> _Exercise brief_: Please reproduce, exactly and with nothing added, the lines of the material below that run from the one containing "The height and width of the screenshot is (184, 1568)." to the end.

> _Study material_:
|---|
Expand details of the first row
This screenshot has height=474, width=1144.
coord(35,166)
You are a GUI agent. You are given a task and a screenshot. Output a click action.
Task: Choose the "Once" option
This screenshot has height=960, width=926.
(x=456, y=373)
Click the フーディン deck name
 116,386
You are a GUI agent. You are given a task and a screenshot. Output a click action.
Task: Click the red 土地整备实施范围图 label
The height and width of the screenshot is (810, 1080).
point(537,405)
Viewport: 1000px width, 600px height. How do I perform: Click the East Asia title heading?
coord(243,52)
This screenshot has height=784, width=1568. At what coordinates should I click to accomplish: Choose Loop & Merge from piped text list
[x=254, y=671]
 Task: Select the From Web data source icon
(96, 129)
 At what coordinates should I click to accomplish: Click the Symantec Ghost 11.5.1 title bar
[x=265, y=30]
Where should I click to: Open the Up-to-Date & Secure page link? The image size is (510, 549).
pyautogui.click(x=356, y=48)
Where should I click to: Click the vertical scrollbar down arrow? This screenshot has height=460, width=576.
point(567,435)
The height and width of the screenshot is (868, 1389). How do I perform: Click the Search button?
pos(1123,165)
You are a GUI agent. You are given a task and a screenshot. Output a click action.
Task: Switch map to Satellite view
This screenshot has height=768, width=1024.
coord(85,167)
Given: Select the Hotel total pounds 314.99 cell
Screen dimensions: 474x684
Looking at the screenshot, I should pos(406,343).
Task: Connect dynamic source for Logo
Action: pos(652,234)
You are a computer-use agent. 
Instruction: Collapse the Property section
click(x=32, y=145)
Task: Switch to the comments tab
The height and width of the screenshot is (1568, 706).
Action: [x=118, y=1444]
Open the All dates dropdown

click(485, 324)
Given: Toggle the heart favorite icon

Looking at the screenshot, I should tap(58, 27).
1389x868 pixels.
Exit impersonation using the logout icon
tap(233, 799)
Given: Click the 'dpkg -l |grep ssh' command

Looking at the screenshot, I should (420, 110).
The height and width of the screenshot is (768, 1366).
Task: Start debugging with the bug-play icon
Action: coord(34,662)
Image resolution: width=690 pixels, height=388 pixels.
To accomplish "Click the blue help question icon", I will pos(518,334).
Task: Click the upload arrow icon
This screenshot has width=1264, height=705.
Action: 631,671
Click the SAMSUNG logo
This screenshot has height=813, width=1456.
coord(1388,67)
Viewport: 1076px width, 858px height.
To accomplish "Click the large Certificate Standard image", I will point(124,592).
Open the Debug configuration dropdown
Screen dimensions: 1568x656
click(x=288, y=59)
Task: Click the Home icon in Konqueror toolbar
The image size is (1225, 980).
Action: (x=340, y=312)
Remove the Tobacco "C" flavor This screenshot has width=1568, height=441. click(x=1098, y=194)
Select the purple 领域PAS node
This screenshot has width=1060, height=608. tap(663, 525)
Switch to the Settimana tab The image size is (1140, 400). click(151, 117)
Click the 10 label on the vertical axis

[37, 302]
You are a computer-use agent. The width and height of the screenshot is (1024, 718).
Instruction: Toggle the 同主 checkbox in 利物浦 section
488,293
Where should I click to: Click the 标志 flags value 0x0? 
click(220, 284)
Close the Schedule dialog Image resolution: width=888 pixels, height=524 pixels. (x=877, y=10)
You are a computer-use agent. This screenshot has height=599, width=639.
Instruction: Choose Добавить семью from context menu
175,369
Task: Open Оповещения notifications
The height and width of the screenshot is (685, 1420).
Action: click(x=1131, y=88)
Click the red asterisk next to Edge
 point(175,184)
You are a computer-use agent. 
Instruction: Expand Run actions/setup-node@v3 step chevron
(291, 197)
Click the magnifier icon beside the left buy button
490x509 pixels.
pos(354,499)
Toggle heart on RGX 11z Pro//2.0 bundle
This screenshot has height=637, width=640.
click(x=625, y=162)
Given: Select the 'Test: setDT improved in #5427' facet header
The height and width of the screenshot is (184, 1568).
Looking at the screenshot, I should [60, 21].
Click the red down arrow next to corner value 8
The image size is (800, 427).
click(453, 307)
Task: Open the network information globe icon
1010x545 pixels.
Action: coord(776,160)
|---|
> _Result_:
The height and width of the screenshot is (184, 1568).
Looking at the screenshot, I should [60, 21].
Click the red down arrow next to corner value 8
The image size is (800, 427).
click(453, 307)
Task: Open the network information globe icon
1010x545 pixels.
Action: coord(776,160)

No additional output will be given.